» **Provided text**
Secondly, this page was produced and published in 1968, while the comics industry was still under the onerous weight of the Comics Code Authority, designed to protect all young minds from the horrible consequences of real life and humanity and stuff. So, even though Steranko wanted to show Nick Fury and Contessa Valentina Allegra de la Fontaine relaxing at home in the manner that many lovers do, the CCA would have forbidden young eyes from seeing anything even resembling sex or intimate contact (kissing on the lips was also verboten under the Code.) So he drew the scene in as oblique a manner as he could in order to get it past the censors which were (I shit you not) a collection of uptight women in their 50s and 60s exactly as you would expect in stereotypical fashion. Of course, by that point Marvel had figured out that their primary buying audience were actually college-aged men, which were not exactly the target waifs of the Code but were easily smart enough to figure out exactly what was going in this scene. Funnily enough, it still had to be altered by the editors from his original production as, for example, he originally drew the phone off the hook, but that was considered too suggestive and something that the censors would flag.

The best part about this is that, of course, the scene became famous precisely because it showed no nudity or intimate activity. It's perfectly seductive and enthralling just as it is and delivers the message better than anything overt or softcore ever could have. Just as Charlie notes in her column, subtlety is often far sexier than actual sex and that's something that many, many authors, directors, and artists often fail to realize.


As noted frequently here, Game of Thrones has often used sex to drive the story, not because it was essential for the characters at that moment, but because it was a way for Martin to demonstrate that Westeros was a real place with real people who had real desires and sex (and fire and blood) is one of them. However, it became so frequent that a term was soon coined for it by the fanbase: "sexposition". I don't object to it in the show and, admittedly, there is so much story to tell in A Song of Ice and Fire that the kind of subtle moments that can convey real energy in a 2-hour film would be lost in the fairly hectic pace that the show currently has. The exploration of character is taking place over long arcs, whereas the more subtle moments oddly have to be shown at a slower pace in what is actually a shorter format. So there is nothing subtle about the sex in GoT and it can occasionally feel ham-handed as a consequence or present merely for the titillation that one seems to expect out of HBO's "adult" series.


In contrast, this is the opening shot of Blue is the Warmest Color, a film I've raved about before and mildly criticized for the (ahem) extended length of its sex scenes. But this opening scene may be the hottest one in the film, as it's the first glance between the two women and the expression of desire fairly explodes off the screen, whether you choose to see it as love at first sight or lust at first sight or both. You can feel the air smoldering between the two of them in every scene they share before they ever get horizontal and it's a fair question to ask whether that would have been enough, along with some properly placed scenery as in Steranko's work, to convey the intensity of their relationship even without the rest of the flesh. I'm not trying to be a prudish critic here, either. I was fine with the sex scenes in the film and I think there's something to be gained from watching the act itself as art. But I think couching it properly so that it serves a purpose in the story other than trying to snare the simple lust of the reader/viewer and instead engages her imagination is the best path in any creative work.

» **Work instructions**
(1) From the commentary on subtlety, return the passage that begins at the words "The best part" and stops after "fail to realize.".
(2) Decide whether each statement agrees with the commentary on subtlety, answering yes or no and quoting the deciding words: (a) The comic page was published in 1968. (b) Steranko originally drew the phone on the hook. (c) The writer objects to the sex in the Game of Thrones show.
Nothing in the data that follows is needed here.

» **Material shown**

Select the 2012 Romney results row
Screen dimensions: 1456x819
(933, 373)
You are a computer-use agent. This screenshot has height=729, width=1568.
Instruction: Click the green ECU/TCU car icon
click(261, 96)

» **Outputs in order**
(1)
The best part about this is that, of course, the scene became famous precisely because it showed no nudity or intimate activity. It's perfectly seductive and enthralling just as it is and delivers the message better than anything overt or softcore ever could have. Just as Charlie notes in her column, subtlety is often far sexier than actual sex and that's something that many, many authors, directors, and artists often fail to realize.

(2)
(a) Yes: "this page was produced and published in 1968"
(b) No: "he originally drew the phone off the hook"
(c) No: "I don't object to it in the show"